### QUOTED PASSAGE

3 min read

4 steps to control food quality

By Ramakrishnan M on Dec 24, 2019 4:51:40 PM

Topics: English Food

Raj was a worried man. He is part of an agritech startup, aggregating food supply from farmers to retail stores. He just got off the phone with a customer who was upset about the quality received. When Raj discussed it with his DC (Distribution Center) personnel, he gets a conflicting view that the dispatch quality was really good. Raj sees an inconsistency as just the previous day he was resolving a conflict between his CC (Collection Center) and DC teams on dispatch quality vs. arrival quality. Each stakeholder had his own understanding of quality, and there was no consistent capturing or reporting of data.

If you are facing similar challenges, here concrete steps you can take to streamline the quality reporting across the supply chain:

1. Make the quality measurement objective
Re-visit your quality manual. Dig deep into any subjectivity you may have. For instance, what is a ‘cut’ or a ‘crack’ in potato? Does a 1 mm cut qualify as a defect? How about 20 mm? Make it clear. Adopt digital quality assessment tools to make it scientific and accurate. Remove ‘I feel this is bad quality ’ out of the equation.

2. Start with customer-level quality, and work backwards
While being customer-focused sounds intuitive, we have seen that most food businesses approach quality differently. Their practical definition of quality is based on perceived external factors (overall market quality, or seasonality) or current internal constraints (type of storage and transportation used) rather than what their customers actually want. Such a view on quality (without any input from the end customer) is futile.

Whether you supply to retail consumers or you supply to stores, start with the last point in your supply chain. What does that customer see? Start a process to measure quality at that level. Implement the same framework to check quality across the supply chain – farmgate or CC, Mandi, DC, store and so on.

Text and element pointing data:
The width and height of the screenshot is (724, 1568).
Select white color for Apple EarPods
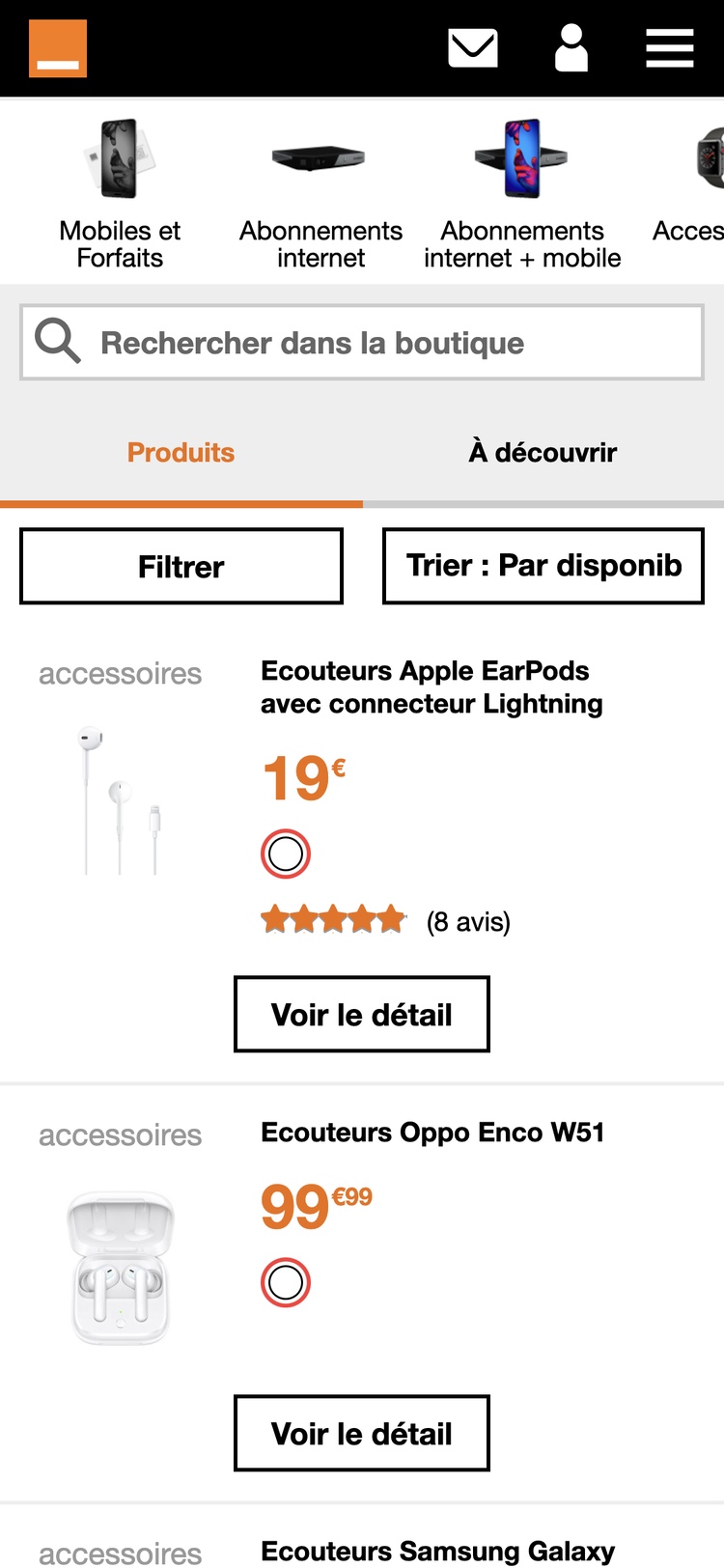point(286,854)
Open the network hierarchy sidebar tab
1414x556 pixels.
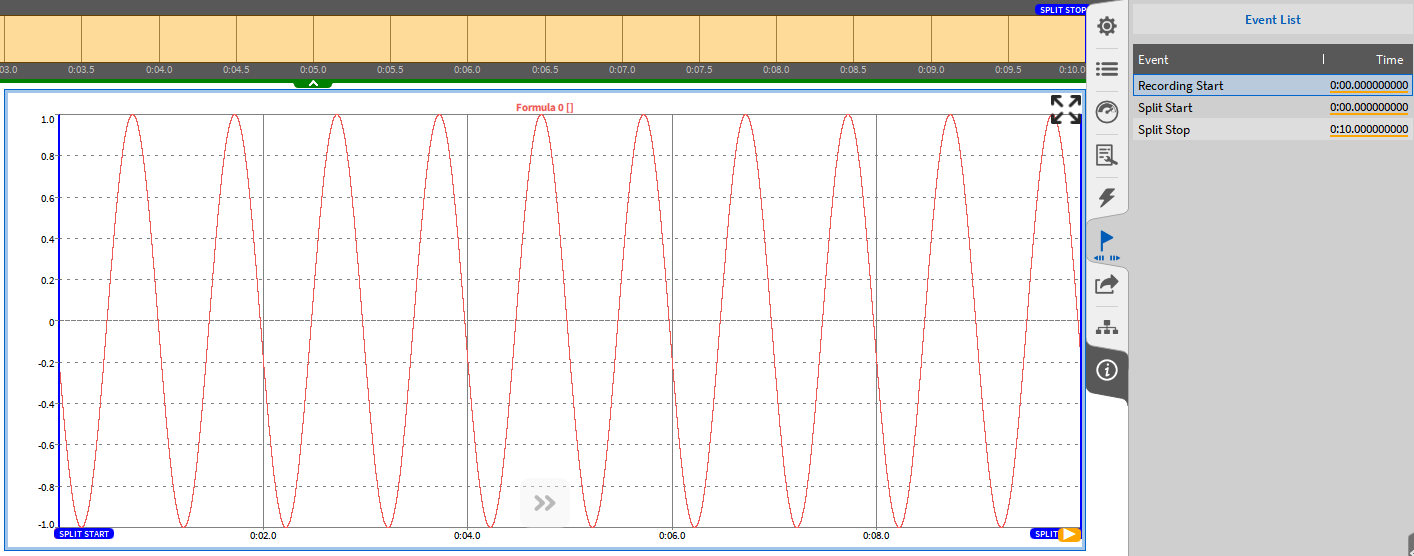[1107, 328]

### SHORT PROBLEM
Return the stretch of the food quality article from "2. Start with" through "store and so on.", copied word for word.

### RESULT FOR THIS EXERCISE
2. Start with customer-level quality, and work backwards
While being customer-focused sounds intuitive, we have seen that most food businesses approach quality differently. Their practical definition of quality is based on perceived external factors (overall market quality, or seasonality) or current internal constraints (type of storage and transportation used) rather than what their customers actually want. Such a view on quality (without any input from the end customer) is futile.

Whether you supply to retail consumers or you supply to stores, start with the last point in your supply chain. What does that customer see? Start a process to measure quality at that level. Implement the same framework to check quality across the supply chain – farmgate or CC, Mandi, DC, store and so on.